Records shown

*** Begin section ***

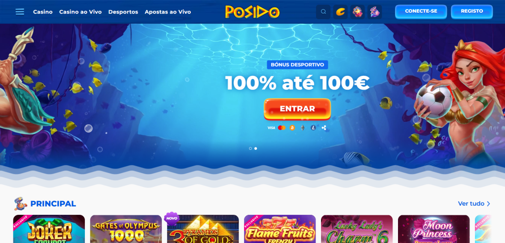Screen dimensions: 505x243
Task: Click the Conecte-se button
Action: pos(421,12)
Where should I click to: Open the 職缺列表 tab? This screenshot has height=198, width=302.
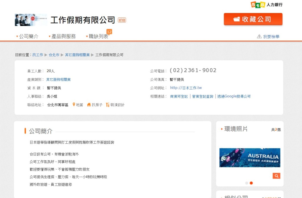point(99,37)
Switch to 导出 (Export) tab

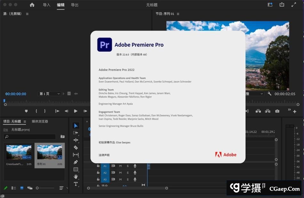click(75, 5)
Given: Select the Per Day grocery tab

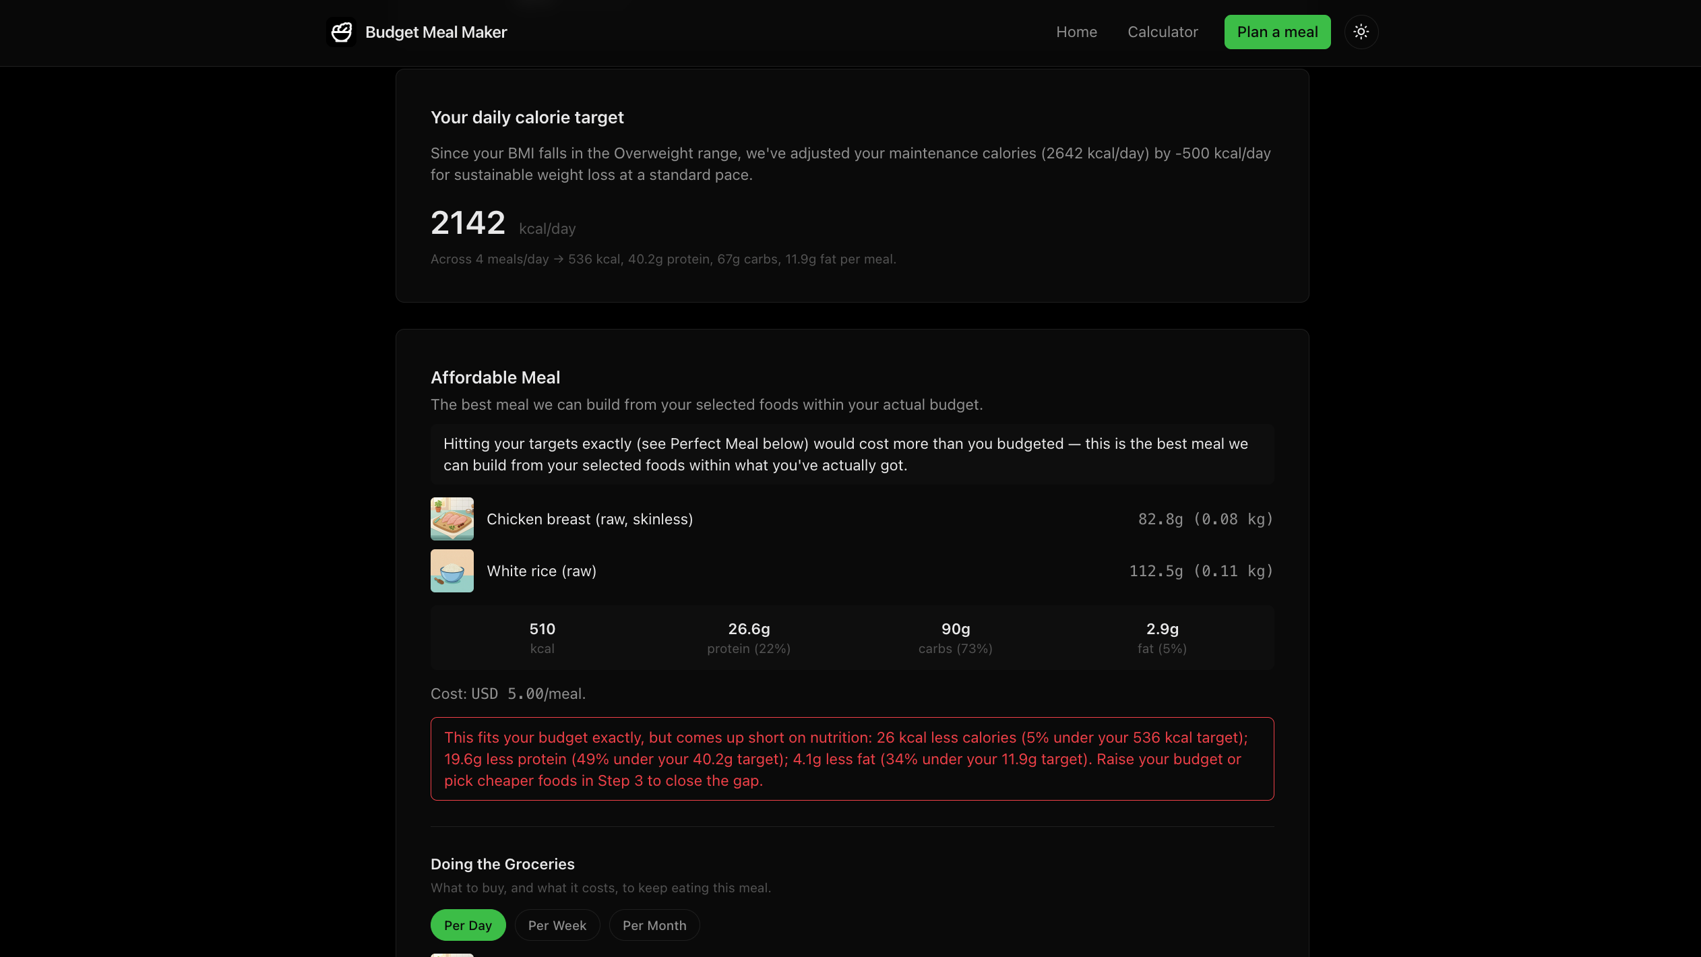Looking at the screenshot, I should click(468, 925).
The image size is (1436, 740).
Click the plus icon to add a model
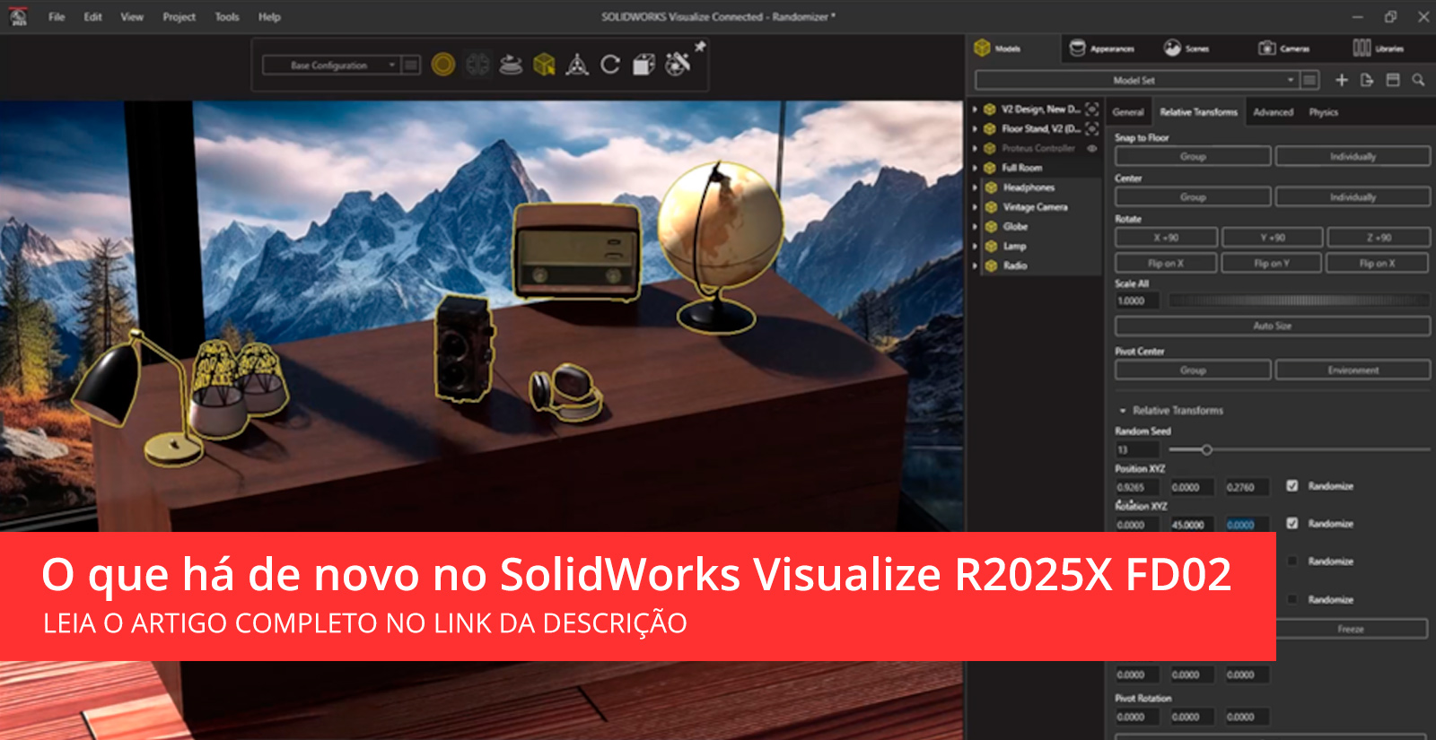click(1342, 80)
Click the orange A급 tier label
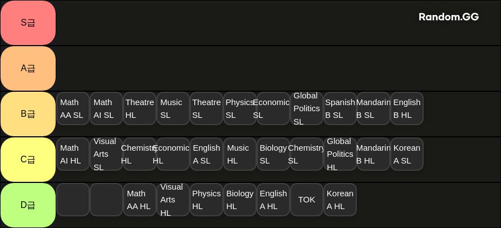 pyautogui.click(x=28, y=68)
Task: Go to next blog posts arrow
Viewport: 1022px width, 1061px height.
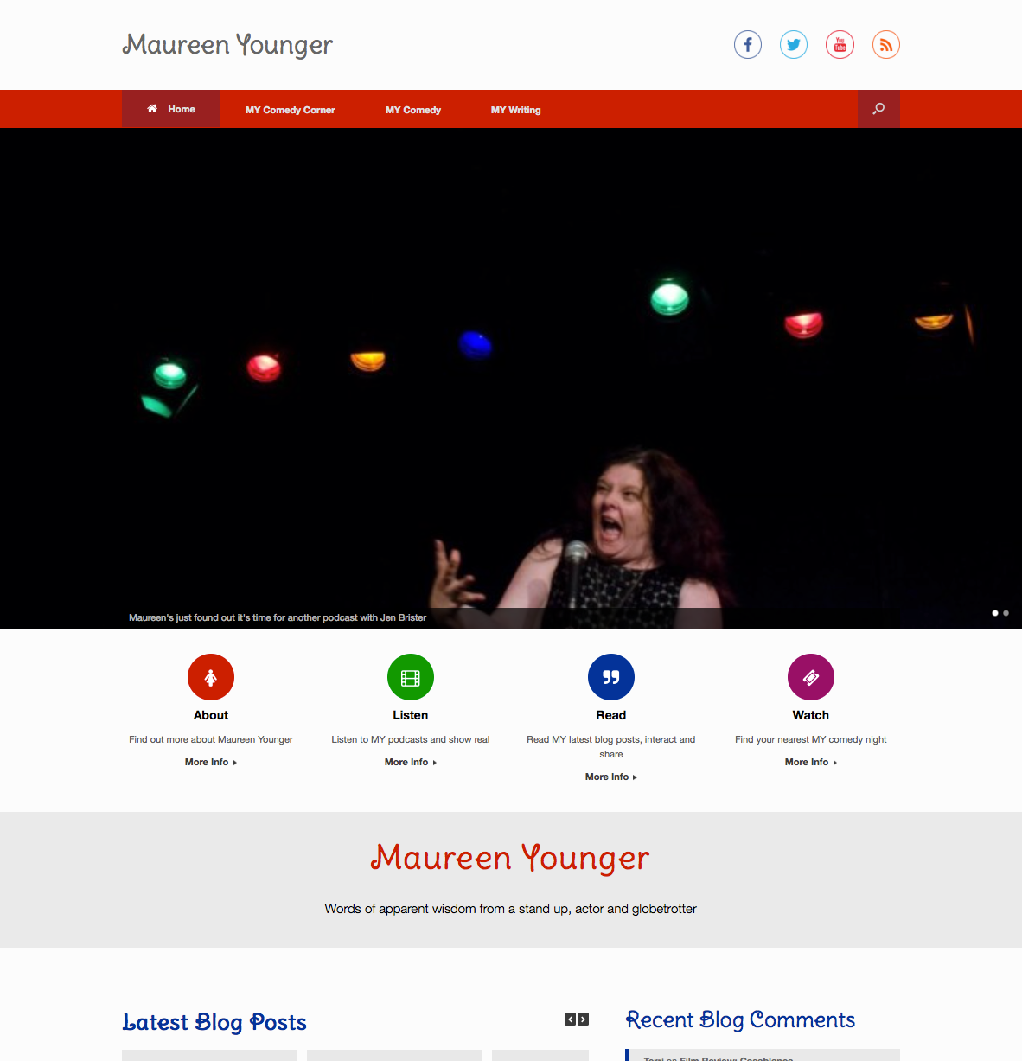Action: (584, 1019)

*** End section ***

Problem to work on
Please copy the data above word for word, but only from the line that contains "Where should I" through the final line, both included, and without the pictures.

The completed task
Where should I click to: Open the 職缺列表 tab? This screenshot has height=198, width=302.
point(99,37)
Switch to 导出 (Export) tab

click(75, 5)
Given: Select the Per Day grocery tab

Looking at the screenshot, I should click(468, 925).
The image size is (1436, 740).
Click the plus icon to add a model
click(1342, 80)
Click the orange A급 tier label
 pyautogui.click(x=28, y=68)
Task: Go to next blog posts arrow
Viewport: 1022px width, 1061px height.
Action: (584, 1019)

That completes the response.